The last time Oklahoma and Florida State squared off on the football field they were playing for all the marbles. The Seminoles had a Heisman trophy winner and the Sooners had a massive chip on their shoulders. The end result was a defensive slugfest and a very frustrated Bobby Bowden.
"We simply could get nothing going offensively," Bowden said. "They did a great job of confusing us defensively."
Orange Bowl MVP Torrance Marshall was using his mouth to get inside FSU Chris Weinke's head at the coin toss and then used his play on the field to back up his words. Making good on his comment to Weinke that playing against the Sooner defense was going to hurt, Marshall's crew frustrated the Heisman winner into his worst game of the season by forcing him into three turnovers and keeping him from throwing a touchdown pass for the first time that year.

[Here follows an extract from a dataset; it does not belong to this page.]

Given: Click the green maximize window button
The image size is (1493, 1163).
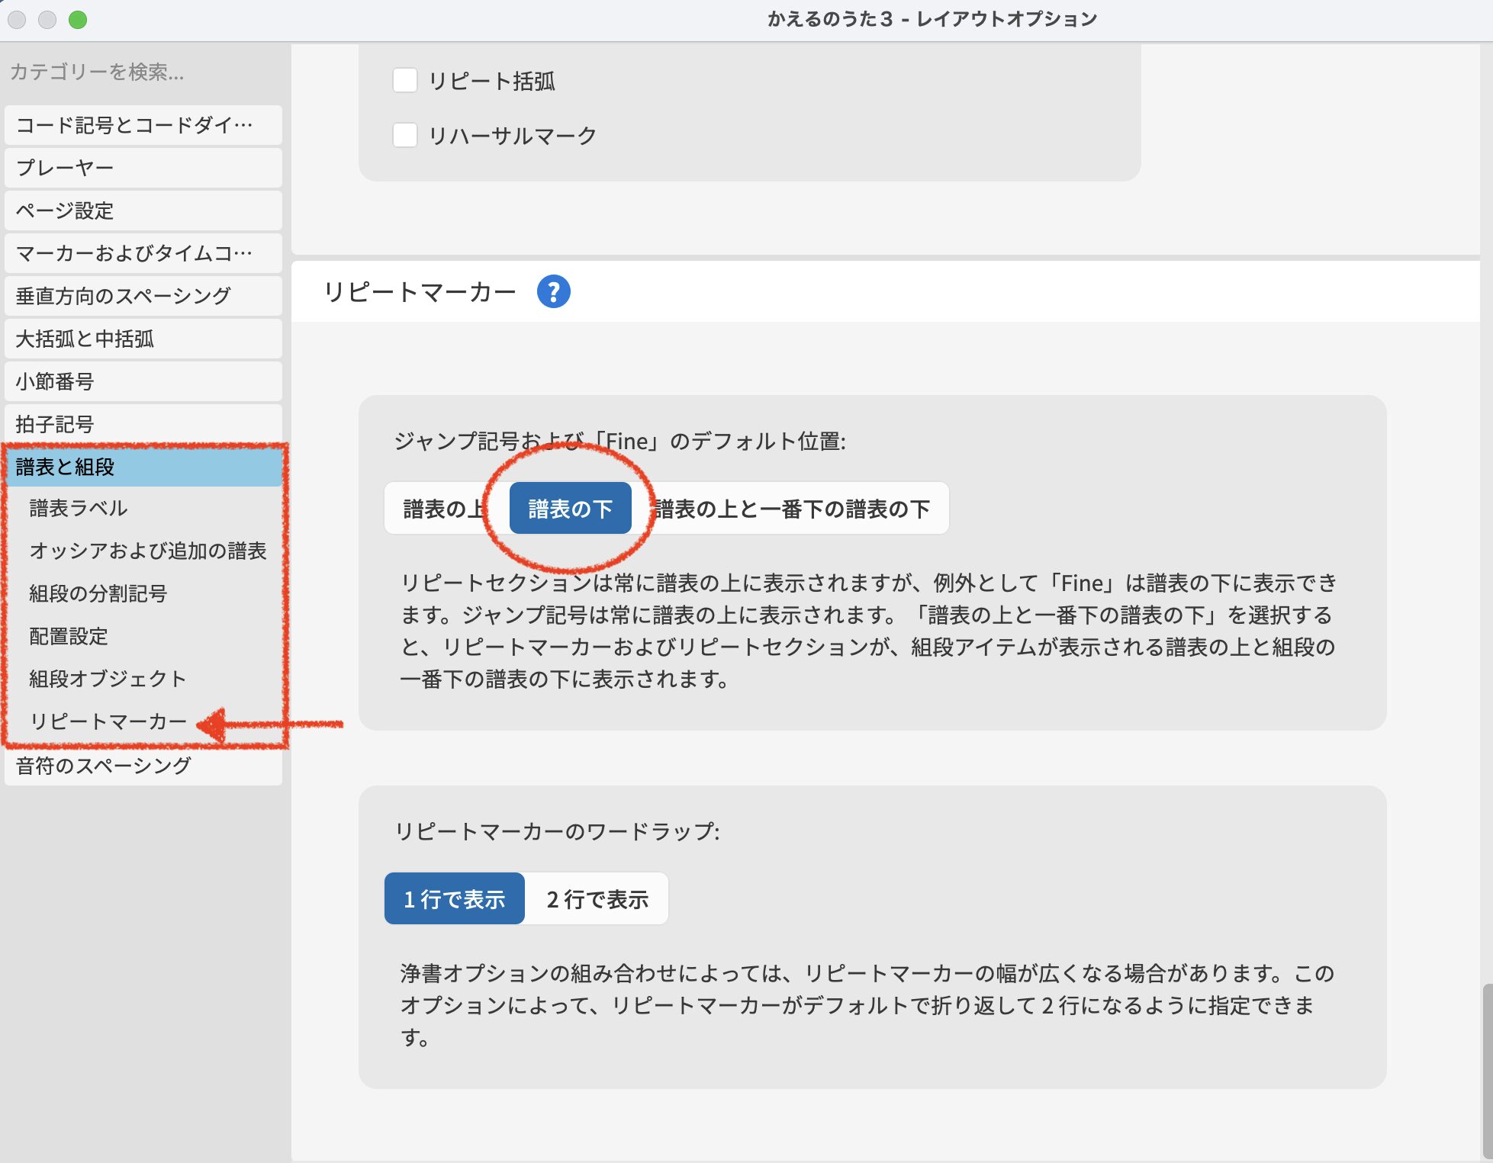Looking at the screenshot, I should (78, 20).
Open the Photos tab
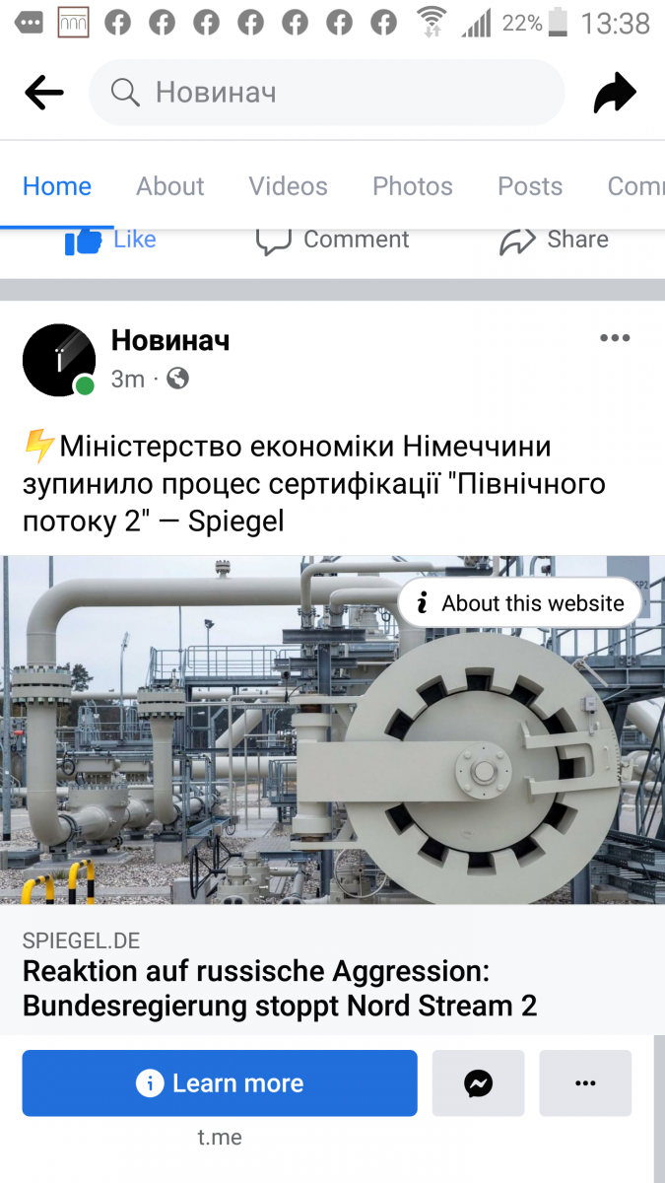Image resolution: width=665 pixels, height=1183 pixels. click(x=412, y=186)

It was Weinke's third turnover, when he was stripped of the ball by Rocky Calmus, proved to be the most costly to the Seminoles because it set up Oklahoma's only touchdown of the night and put the game out of reach with a 13-0 lead.
The Sooners went up 3-0 midway through the first quarter and then doubled it in the third on Tim Duncan's second field goal of the night. Carrying that 6-0 lead into the fourth quarter it was then that Calmus helped seal the deal with his strip of Weinke. Two plays later Quintin Griffin high-stepped into the end zone and the rest, as they say, was history.